**Anforderungen**
**1)** Nenne alle Namen von Personen, Orten, Büros und Projekten, die im Text über das Wohnhaus in Burgsinn vorkommen.
**2)** Gib aus dem Text über das Wohnhaus in Burgsinn den Abschnitt zwischen "Mit Hang zur" und "als Baumaterial verwendet." wortgetreu wieder, beide Stellen eingeschlossen.

**Textauszug**
--

Mit Hang zur Höhe
Wohnhaus auf kleiner Fläche in Unterfranken von ToB.Studio
An einem steilen Hang im fränkischen Burgsinn hat der Architekt Tobias Ruppert sein Erstlingswerk realisiert. Das frei stehende Wohnhaus für eine fünfköpfige Familie überrascht mit offener Raumaufteilung bei extrem reduzierter Grundfläche. Holz aus dem familieneigenen Wald wurde als Baumaterial verwendet.
Form Follows Schaf nennt Tobias Ruppert sein erstes in Selbstständigkeit realisiertes Bauprojekt. Mit seinem Büro ToB.Studio verfolgt der Architekt einen kontextuellen Ansatz: Die gebaute Form reagiert auf das Vorhandene. Das steil abfallende Gelände des Grundstücks im kleinen Ort Burgsinn in Unterfranken galt als unbebaubar, war jedoch nicht ungenutzt. Mehrere Generationen von weidenden Schafen hatten auf dem terrassierten Hang sichtbare Spuren hinterlassen. Die eingetretenen Ebenen und Wege wurden zur Inspiration für das Bauprojekt und das ländliche Wohnhaus fand am steilen Hang seinen Platz. So wie die Architektur den Schafen folgt, ist auch sonst vieles ungewöhnlich an dem hoch aufragenden Bau.

--

**Gegebene Angaben**
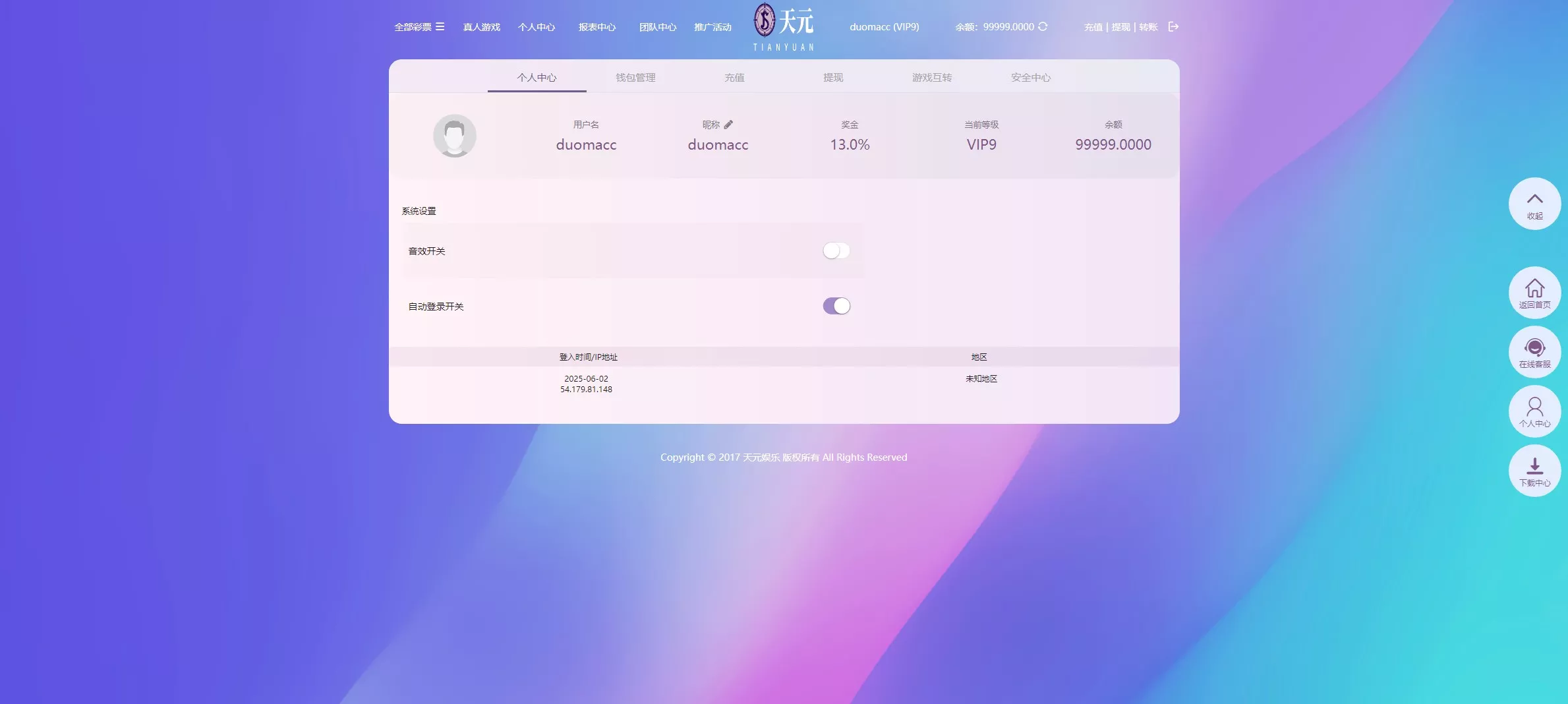
Task: Open the download center (下载中心) icon
Action: (x=1534, y=471)
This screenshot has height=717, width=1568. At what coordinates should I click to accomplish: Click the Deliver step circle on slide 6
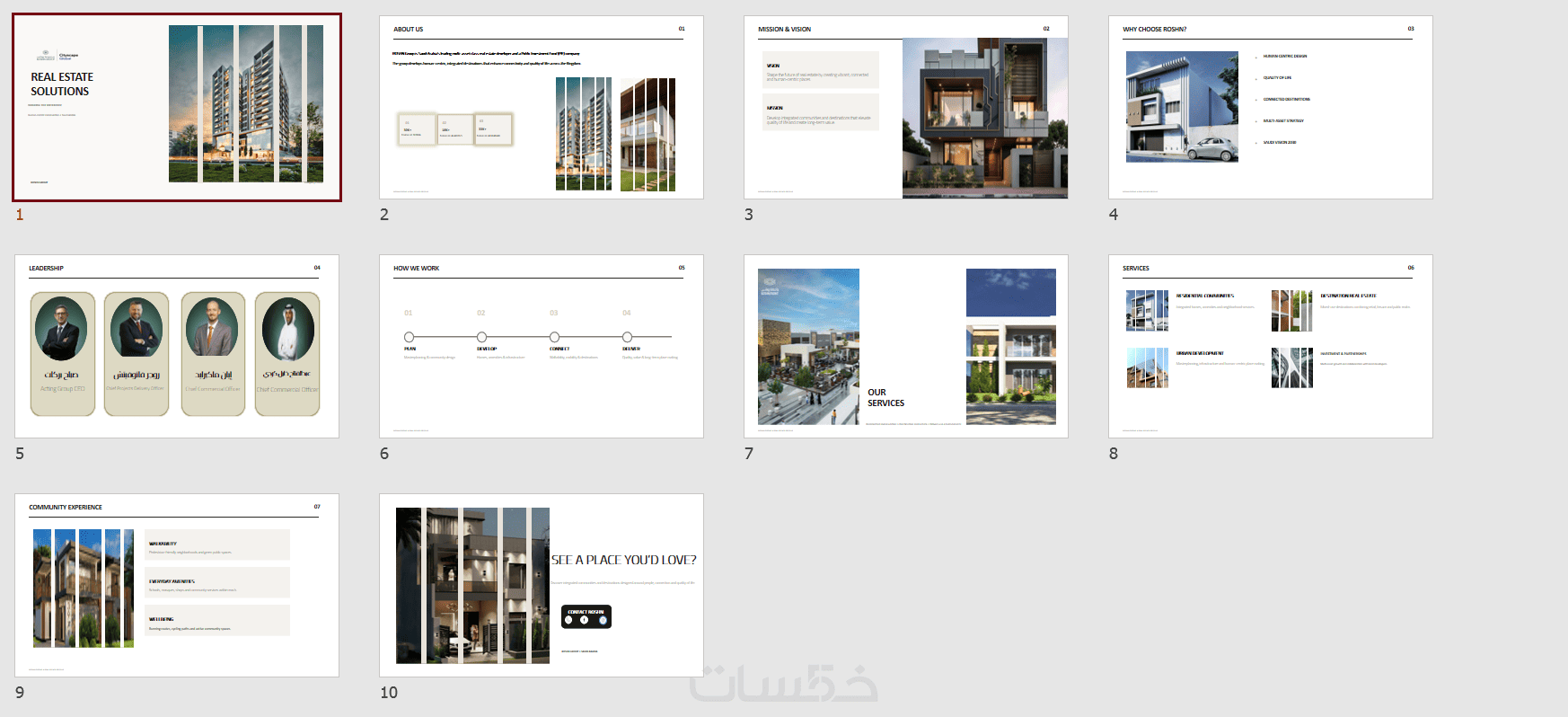(x=627, y=337)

--

**Lösungen zur Übung**
**1)** Tobias Ruppert, ToB.Studio, Burgsinn, Unterfranken, Form Follows Schaf

**2)**
Mit Hang zur Höhe
Wohnhaus auf kleiner Fläche in Unterfranken von ToB.Studio
An einem steilen Hang im fränkischen Burgsinn hat der Architekt Tobias Ruppert sein Erstlingswerk realisiert. Das frei stehende Wohnhaus für eine fünfköpfige Familie überrascht mit offener Raumaufteilung bei extrem reduzierter Grundfläche. Holz aus dem familieneigenen Wald wurde als Baumaterial verwendet.